Patricia Lynn Reilly knows a little something about the damage religious beliefs can cause, even with the best of intentions. Catholics told her non-Catholics were going to Hell, while Protestants told her Catholics were going to Hell.
It led to some awful times when her loved ones died:
Grandma Reilly loved Jesus and took Holy Communion every day of her life. Thus I was absolutely livid when the minister assumed he knew my grandmother’s eternal destiny. I argued with him, “My grandma loves Jesus. She’s going to heaven.” He argued right back, “No she isn’t unless she says the Sinner’s Prayer.” I continued, “She receives Jesus when she takes Holy Communion. That’s the same as praying.”

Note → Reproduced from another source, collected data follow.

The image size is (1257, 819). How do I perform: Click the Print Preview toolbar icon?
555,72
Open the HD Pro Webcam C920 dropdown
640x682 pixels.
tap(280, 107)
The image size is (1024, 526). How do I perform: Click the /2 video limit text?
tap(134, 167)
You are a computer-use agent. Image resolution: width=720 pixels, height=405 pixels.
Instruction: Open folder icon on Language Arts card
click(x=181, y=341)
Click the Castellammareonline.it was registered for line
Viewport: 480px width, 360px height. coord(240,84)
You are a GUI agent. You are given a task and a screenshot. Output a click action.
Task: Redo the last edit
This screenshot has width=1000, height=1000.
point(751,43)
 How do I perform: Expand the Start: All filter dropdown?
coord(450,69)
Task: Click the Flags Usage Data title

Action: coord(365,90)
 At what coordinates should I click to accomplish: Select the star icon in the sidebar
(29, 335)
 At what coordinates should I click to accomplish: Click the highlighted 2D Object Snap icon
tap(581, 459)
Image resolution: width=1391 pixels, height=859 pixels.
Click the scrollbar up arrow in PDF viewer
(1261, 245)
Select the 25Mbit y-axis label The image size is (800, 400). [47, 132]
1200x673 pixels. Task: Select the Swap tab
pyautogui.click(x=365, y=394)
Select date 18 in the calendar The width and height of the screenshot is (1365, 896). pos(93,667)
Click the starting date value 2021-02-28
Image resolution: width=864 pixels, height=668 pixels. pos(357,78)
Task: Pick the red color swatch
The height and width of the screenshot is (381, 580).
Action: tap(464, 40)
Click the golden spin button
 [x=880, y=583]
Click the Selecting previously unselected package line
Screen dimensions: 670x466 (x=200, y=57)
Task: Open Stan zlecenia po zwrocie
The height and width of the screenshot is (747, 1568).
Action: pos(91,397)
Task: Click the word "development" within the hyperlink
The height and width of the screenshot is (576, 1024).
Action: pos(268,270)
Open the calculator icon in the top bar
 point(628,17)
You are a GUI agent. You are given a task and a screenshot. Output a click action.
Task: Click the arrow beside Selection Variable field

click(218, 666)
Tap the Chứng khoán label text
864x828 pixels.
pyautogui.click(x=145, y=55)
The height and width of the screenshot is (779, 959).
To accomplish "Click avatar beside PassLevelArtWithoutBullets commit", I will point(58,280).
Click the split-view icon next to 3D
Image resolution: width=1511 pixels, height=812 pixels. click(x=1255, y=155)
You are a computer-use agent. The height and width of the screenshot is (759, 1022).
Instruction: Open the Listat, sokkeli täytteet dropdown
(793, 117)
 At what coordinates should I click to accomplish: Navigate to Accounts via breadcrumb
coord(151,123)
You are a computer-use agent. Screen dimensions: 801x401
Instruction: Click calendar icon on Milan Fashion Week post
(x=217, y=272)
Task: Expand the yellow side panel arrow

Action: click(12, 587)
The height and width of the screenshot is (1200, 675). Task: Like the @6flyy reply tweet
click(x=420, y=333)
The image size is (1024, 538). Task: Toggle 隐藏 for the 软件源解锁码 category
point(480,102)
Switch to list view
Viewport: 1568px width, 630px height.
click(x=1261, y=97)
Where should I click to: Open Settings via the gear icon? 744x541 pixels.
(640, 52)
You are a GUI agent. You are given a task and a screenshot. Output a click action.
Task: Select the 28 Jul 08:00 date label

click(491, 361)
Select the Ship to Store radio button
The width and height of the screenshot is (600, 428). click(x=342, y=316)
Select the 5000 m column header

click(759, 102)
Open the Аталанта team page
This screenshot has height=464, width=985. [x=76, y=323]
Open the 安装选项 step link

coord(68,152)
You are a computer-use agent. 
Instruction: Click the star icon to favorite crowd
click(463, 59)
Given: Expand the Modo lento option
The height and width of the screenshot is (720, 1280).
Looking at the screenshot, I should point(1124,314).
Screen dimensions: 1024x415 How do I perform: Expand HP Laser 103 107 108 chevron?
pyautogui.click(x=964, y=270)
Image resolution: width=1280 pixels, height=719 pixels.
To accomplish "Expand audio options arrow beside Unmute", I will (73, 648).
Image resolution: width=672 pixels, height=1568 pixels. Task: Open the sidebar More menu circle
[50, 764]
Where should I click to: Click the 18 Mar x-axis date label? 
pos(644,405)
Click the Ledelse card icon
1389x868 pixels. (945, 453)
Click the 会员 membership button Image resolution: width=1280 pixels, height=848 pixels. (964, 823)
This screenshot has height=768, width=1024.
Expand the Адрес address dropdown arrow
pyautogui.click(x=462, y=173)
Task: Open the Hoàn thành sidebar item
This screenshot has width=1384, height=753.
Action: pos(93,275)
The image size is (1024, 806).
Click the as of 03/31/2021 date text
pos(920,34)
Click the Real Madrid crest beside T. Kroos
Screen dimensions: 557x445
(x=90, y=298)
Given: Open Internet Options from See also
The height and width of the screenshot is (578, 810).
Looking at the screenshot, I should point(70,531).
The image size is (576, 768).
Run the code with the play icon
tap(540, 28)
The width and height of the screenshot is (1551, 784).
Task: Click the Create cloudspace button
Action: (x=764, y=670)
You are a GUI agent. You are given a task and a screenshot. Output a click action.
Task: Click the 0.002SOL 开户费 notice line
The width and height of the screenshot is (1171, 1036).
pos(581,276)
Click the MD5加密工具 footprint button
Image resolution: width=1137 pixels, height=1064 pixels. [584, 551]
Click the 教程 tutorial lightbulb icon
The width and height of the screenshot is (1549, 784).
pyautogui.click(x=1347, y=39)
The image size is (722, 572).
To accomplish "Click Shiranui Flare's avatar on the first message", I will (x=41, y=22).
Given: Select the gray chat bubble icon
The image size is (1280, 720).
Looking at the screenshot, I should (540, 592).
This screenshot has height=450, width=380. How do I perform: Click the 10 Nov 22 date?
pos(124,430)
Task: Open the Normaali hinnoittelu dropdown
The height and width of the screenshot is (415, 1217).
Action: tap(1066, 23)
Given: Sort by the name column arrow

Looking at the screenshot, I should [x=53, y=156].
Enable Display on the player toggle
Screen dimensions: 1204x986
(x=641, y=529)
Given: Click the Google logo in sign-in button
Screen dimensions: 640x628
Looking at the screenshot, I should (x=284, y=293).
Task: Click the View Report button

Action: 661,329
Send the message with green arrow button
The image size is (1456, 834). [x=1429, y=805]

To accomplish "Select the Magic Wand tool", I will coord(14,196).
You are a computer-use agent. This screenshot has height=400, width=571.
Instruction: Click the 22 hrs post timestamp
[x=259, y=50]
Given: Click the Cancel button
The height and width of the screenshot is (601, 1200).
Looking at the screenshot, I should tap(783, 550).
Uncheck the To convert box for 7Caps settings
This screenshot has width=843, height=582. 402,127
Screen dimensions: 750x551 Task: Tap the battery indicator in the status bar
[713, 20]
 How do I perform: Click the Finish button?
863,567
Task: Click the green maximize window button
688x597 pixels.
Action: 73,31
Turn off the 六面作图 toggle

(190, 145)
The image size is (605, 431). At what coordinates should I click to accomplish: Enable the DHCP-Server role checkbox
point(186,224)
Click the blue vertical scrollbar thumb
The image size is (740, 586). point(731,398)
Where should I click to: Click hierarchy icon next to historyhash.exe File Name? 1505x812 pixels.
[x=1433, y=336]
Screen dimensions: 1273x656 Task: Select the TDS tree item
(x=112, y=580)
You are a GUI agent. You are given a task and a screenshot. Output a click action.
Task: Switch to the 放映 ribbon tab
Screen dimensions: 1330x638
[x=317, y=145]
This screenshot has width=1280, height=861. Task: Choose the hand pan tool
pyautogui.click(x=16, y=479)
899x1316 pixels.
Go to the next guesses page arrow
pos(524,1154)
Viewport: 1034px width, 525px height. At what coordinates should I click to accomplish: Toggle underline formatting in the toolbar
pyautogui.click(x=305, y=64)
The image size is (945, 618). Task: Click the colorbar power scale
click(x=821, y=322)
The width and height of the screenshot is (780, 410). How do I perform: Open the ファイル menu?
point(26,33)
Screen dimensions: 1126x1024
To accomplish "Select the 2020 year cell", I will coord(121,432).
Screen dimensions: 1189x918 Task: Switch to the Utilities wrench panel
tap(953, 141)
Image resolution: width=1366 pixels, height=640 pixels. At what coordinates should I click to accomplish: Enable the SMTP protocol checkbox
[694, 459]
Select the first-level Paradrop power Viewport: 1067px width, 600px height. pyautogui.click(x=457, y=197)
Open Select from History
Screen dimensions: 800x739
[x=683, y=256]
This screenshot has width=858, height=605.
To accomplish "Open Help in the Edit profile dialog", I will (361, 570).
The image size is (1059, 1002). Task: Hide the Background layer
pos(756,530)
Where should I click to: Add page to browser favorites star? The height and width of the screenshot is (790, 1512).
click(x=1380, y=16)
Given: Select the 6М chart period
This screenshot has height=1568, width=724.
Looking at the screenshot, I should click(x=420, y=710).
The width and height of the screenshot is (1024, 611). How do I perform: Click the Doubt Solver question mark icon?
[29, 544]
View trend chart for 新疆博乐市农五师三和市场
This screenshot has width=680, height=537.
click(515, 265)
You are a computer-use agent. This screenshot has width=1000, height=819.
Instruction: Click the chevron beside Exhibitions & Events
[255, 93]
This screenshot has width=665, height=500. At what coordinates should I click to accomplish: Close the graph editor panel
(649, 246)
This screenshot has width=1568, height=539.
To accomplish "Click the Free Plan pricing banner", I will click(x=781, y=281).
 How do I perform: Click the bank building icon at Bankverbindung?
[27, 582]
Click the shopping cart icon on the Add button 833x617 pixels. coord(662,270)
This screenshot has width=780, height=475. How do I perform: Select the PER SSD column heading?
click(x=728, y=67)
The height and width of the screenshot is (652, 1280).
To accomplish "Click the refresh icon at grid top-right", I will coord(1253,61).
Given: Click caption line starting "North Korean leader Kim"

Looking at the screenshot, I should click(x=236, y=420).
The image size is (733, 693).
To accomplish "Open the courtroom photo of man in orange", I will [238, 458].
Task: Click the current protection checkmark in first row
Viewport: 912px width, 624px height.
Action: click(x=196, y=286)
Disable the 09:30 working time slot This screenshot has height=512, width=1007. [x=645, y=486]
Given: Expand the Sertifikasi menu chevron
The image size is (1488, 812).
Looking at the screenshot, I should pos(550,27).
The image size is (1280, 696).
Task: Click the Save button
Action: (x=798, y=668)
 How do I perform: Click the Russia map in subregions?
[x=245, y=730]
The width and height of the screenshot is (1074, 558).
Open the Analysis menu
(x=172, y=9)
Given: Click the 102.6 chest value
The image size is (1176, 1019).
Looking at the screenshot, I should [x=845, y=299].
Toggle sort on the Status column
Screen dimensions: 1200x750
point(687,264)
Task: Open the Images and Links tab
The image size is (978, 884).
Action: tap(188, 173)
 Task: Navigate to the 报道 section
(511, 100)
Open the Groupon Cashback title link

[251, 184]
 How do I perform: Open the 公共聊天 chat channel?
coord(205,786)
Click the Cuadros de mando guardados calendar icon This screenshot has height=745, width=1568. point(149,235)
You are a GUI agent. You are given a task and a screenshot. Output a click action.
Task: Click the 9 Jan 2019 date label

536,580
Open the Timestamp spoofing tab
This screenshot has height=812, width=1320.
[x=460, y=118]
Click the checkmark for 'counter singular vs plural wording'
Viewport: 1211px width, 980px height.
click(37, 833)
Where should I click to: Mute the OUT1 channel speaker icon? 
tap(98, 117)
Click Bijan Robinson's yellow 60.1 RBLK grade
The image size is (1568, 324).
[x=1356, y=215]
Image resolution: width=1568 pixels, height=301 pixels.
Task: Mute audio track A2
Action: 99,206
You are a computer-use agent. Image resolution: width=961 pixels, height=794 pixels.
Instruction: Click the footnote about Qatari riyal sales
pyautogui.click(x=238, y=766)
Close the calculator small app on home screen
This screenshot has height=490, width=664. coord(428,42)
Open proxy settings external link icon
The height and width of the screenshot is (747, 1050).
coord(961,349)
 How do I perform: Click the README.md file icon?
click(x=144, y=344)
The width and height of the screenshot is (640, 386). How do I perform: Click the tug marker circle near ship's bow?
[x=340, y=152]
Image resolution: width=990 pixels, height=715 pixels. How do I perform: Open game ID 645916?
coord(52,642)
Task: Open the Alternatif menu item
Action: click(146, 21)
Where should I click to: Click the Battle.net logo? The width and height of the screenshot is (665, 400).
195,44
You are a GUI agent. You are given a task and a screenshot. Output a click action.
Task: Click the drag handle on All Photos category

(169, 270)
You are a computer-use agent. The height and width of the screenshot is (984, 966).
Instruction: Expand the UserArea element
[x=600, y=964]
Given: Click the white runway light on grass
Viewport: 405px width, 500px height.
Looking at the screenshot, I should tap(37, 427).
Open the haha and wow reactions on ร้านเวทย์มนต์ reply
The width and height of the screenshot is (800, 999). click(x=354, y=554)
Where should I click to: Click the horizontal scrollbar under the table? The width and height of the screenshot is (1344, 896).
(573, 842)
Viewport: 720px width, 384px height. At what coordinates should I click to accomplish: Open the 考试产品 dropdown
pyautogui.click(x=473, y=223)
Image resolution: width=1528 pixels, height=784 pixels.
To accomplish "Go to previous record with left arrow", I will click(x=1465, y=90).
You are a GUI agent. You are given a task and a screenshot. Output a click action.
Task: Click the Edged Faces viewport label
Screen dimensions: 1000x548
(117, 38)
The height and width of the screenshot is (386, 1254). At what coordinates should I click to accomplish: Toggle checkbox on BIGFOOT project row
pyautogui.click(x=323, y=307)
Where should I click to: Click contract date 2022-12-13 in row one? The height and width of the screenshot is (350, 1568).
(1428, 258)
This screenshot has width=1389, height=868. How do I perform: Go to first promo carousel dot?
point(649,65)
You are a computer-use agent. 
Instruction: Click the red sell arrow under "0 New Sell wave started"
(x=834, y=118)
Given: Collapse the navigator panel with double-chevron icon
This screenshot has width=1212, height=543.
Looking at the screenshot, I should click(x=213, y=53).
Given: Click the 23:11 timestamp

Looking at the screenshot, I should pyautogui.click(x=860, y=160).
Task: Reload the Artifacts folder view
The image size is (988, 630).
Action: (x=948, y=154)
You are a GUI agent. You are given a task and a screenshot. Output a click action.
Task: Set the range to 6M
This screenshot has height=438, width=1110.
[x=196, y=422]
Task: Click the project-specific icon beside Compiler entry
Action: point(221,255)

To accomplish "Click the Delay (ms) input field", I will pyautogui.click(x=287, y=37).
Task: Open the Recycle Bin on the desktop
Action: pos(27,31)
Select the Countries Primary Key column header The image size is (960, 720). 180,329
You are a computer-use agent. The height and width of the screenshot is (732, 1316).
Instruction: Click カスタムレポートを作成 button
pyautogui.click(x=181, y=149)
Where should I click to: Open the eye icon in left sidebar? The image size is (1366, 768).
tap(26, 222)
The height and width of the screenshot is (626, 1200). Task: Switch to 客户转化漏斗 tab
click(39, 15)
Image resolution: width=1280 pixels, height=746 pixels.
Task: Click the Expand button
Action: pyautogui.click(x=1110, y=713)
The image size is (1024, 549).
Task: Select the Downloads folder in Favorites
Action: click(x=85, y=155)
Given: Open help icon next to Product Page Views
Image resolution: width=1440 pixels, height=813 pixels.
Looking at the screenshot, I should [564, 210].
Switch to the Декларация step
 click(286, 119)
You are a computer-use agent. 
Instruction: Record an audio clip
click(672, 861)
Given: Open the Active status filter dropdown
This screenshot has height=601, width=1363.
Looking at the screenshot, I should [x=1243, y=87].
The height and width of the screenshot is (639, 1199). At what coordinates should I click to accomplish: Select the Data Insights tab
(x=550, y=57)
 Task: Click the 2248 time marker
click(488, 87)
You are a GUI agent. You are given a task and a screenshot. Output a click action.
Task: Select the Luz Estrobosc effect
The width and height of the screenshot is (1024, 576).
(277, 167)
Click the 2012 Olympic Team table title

Later that summer, my grandmother died and we traveled to Connecticut to attend her funeral.
As I entered the Catholic church, the minister’s certainty about my grandmother’s eternal destiny collided with the nuns’ certainty that my mother, now a Protestant, was headed to hell.
I screamed when I saw Grandma in the casket and was inconsolable throughout her funeral. It was at Grandma’s funeral that I took my first steps on the journey that led me away from religion, its gods, and its fiery hell.
She realized that the conflicting beliefs didn’t mean one was right and the other was wrong. Rather, they were both wrong. And those beliefs weren’t as set in stone as she was led to believe, like at her Christian college, when she was told dancing was a sin.
Several decades later, when I arrived at a Covenant [College] reunion, the current students were in the quad playing music and dancing. I asked one of my old profs if God had changed his mind about dancing. He chuckled, and responded, “I guess things do evolve.” And sadly, we’re left with the imprint of any number of now discarded “Thus saith the Lords” on our lives, bodies, and consciences.
Reilly isn’t religious anymore, and she’s taking part in a secular parenting panel discussion in Holland, Michigan this week. I’m glad that kind of event is taking place. The idea that you’ll be tortured for eternity is both traumatizing and untrue; for parents who genuinely believed that nonsense at one point, they would be doing their kids a huge service by helping them navigate the issue with a dose of critical thinking and methods to handle their friends of different faiths.